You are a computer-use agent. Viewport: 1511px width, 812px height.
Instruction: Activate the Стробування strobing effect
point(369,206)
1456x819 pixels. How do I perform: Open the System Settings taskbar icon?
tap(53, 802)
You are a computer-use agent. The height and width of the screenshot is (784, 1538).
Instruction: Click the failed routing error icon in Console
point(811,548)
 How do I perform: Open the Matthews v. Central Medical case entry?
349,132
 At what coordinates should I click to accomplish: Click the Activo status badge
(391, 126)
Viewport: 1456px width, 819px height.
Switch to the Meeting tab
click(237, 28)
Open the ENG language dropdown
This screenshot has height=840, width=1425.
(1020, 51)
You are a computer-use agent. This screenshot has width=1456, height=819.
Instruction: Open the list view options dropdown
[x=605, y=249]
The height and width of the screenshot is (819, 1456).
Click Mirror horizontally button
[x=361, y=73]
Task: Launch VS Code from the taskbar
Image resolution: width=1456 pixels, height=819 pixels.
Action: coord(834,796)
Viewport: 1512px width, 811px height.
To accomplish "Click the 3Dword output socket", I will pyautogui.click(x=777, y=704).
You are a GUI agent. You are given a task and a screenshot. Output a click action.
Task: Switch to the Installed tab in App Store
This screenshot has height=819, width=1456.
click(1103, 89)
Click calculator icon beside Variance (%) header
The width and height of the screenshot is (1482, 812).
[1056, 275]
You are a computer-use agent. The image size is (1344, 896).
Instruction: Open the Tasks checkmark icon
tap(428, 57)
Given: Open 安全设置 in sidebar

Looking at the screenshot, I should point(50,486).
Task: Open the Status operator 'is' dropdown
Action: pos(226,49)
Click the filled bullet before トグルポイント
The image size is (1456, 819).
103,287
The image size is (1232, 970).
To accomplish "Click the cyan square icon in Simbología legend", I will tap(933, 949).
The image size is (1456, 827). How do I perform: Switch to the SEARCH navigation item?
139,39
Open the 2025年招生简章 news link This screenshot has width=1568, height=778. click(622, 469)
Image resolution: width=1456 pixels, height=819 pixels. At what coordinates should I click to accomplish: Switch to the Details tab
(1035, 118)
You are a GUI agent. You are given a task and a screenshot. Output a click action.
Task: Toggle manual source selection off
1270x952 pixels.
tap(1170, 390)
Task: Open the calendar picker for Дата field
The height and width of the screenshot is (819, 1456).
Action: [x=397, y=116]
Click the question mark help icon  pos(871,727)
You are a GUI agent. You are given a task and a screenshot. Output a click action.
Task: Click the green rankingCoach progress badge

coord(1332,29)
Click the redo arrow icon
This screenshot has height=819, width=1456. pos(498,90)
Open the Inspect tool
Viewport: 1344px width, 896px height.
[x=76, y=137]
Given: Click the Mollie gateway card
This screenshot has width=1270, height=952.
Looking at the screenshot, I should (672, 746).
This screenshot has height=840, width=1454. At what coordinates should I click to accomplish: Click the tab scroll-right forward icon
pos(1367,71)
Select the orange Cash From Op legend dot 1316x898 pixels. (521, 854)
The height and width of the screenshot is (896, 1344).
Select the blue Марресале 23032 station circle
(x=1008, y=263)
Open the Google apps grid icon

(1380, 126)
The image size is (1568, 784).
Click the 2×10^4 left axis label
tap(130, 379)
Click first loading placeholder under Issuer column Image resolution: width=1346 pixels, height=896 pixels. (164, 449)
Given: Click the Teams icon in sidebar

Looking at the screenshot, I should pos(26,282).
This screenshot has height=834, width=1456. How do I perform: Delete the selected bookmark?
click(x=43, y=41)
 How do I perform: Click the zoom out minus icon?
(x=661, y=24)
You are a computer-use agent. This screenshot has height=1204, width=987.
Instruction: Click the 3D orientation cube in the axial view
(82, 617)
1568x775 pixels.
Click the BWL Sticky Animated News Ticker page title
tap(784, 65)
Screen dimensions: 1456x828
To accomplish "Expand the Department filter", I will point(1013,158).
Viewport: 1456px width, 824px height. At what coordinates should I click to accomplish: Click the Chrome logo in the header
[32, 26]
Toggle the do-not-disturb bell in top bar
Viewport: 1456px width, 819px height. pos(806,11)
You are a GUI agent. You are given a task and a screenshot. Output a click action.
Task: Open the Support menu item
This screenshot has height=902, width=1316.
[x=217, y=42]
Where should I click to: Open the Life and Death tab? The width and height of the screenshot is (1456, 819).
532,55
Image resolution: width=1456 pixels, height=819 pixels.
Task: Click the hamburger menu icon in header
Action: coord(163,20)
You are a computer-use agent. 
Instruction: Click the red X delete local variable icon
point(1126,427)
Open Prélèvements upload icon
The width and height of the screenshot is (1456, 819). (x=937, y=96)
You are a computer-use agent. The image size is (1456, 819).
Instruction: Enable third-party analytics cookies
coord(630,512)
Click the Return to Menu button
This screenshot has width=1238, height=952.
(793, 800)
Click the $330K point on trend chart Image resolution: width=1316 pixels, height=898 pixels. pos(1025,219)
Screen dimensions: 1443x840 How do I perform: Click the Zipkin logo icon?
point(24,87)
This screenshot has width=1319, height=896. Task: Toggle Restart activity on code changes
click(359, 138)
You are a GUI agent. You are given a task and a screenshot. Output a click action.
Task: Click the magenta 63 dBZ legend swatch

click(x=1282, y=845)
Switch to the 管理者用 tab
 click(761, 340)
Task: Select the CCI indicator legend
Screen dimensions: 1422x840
::::::
> [Work instructions]
Please repeat the listing above in full and exactly.

> [Your solution]
You are a computer-use agent. Viewport: 1511px width, 812px height.
Instruction: Activate the Стробування strobing effect
point(369,206)
1456x819 pixels. How do I perform: Open the System Settings taskbar icon?
tap(53, 802)
You are a computer-use agent. The height and width of the screenshot is (784, 1538).
Instruction: Click the failed routing error icon in Console
point(811,548)
 How do I perform: Open the Matthews v. Central Medical case entry?
349,132
 At what coordinates should I click to accomplish: Click the Activo status badge
(391, 126)
Viewport: 1456px width, 819px height.
Switch to the Meeting tab
click(237, 28)
Open the ENG language dropdown
This screenshot has height=840, width=1425.
(1020, 51)
You are a computer-use agent. This screenshot has width=1456, height=819.
Instruction: Open the list view options dropdown
[x=605, y=249]
The height and width of the screenshot is (819, 1456).
Click Mirror horizontally button
[x=361, y=73]
Task: Launch VS Code from the taskbar
Image resolution: width=1456 pixels, height=819 pixels.
Action: coord(834,796)
Viewport: 1512px width, 811px height.
To accomplish "Click the 3Dword output socket", I will pyautogui.click(x=777, y=704).
You are a GUI agent. You are given a task and a screenshot. Output a click action.
Task: Switch to the Installed tab in App Store
This screenshot has height=819, width=1456.
click(1103, 89)
Click calculator icon beside Variance (%) header
The width and height of the screenshot is (1482, 812).
[1056, 275]
You are a computer-use agent. The image size is (1344, 896).
Instruction: Open the Tasks checkmark icon
tap(428, 57)
Given: Open 安全设置 in sidebar

Looking at the screenshot, I should point(50,486).
Task: Open the Status operator 'is' dropdown
Action: pos(226,49)
Click the filled bullet before トグルポイント
The image size is (1456, 819).
103,287
The image size is (1232, 970).
To accomplish "Click the cyan square icon in Simbología legend", I will tap(933, 949).
The image size is (1456, 827). How do I perform: Switch to the SEARCH navigation item?
139,39
Open the 2025年招生简章 news link This screenshot has width=1568, height=778. click(622, 469)
Image resolution: width=1456 pixels, height=819 pixels. At what coordinates should I click to accomplish: Switch to the Details tab
(1035, 118)
You are a GUI agent. You are given a task and a screenshot. Output a click action.
Task: Toggle manual source selection off
1270x952 pixels.
tap(1170, 390)
Task: Open the calendar picker for Дата field
The height and width of the screenshot is (819, 1456).
Action: [x=397, y=116]
Click the question mark help icon  pos(871,727)
You are a GUI agent. You are given a task and a screenshot. Output a click action.
Task: Click the green rankingCoach progress badge

coord(1332,29)
Click the redo arrow icon
This screenshot has height=819, width=1456. pos(498,90)
Open the Inspect tool
Viewport: 1344px width, 896px height.
[x=76, y=137]
Given: Click the Mollie gateway card
This screenshot has width=1270, height=952.
Looking at the screenshot, I should (672, 746).
This screenshot has height=840, width=1454. At what coordinates should I click to accomplish: Click the tab scroll-right forward icon
pos(1367,71)
Select the orange Cash From Op legend dot 1316x898 pixels. (521, 854)
The height and width of the screenshot is (896, 1344).
Select the blue Марресале 23032 station circle
(x=1008, y=263)
Open the Google apps grid icon

(1380, 126)
The image size is (1568, 784).
Click the 2×10^4 left axis label
tap(130, 379)
Click first loading placeholder under Issuer column Image resolution: width=1346 pixels, height=896 pixels. (164, 449)
Given: Click the Teams icon in sidebar

Looking at the screenshot, I should pos(26,282).
This screenshot has height=834, width=1456. How do I perform: Delete the selected bookmark?
click(x=43, y=41)
 How do I perform: Click the zoom out minus icon?
(x=661, y=24)
You are a computer-use agent. This screenshot has height=1204, width=987.
Instruction: Click the 3D orientation cube in the axial view
(82, 617)
1568x775 pixels.
Click the BWL Sticky Animated News Ticker page title
tap(784, 65)
Screen dimensions: 1456x828
To accomplish "Expand the Department filter", I will point(1013,158).
Viewport: 1456px width, 824px height. At what coordinates should I click to accomplish: Click the Chrome logo in the header
[32, 26]
Toggle the do-not-disturb bell in top bar
Viewport: 1456px width, 819px height. pos(806,11)
You are a GUI agent. You are given a task and a screenshot. Output a click action.
Task: Open the Support menu item
This screenshot has height=902, width=1316.
[x=217, y=42]
Where should I click to: Open the Life and Death tab? The width and height of the screenshot is (1456, 819).
532,55
Image resolution: width=1456 pixels, height=819 pixels.
Task: Click the hamburger menu icon in header
Action: coord(163,20)
You are a computer-use agent. 
Instruction: Click the red X delete local variable icon
point(1126,427)
Open Prélèvements upload icon
The width and height of the screenshot is (1456, 819). (x=937, y=96)
You are a computer-use agent. The image size is (1456, 819).
Instruction: Enable third-party analytics cookies
coord(630,512)
Click the Return to Menu button
This screenshot has width=1238, height=952.
(793, 800)
Click the $330K point on trend chart Image resolution: width=1316 pixels, height=898 pixels. pos(1025,219)
Screen dimensions: 1443x840 How do I perform: Click the Zipkin logo icon?
point(24,87)
This screenshot has width=1319, height=896. Task: Toggle Restart activity on code changes
click(359, 138)
You are a GUI agent. You are given a task and a screenshot. Output a click action.
Task: Click the magenta 63 dBZ legend swatch

click(x=1282, y=845)
Switch to the 管理者用 tab
 click(761, 340)
Task: Select the CCI indicator legend
Screen dimensions: 1422x840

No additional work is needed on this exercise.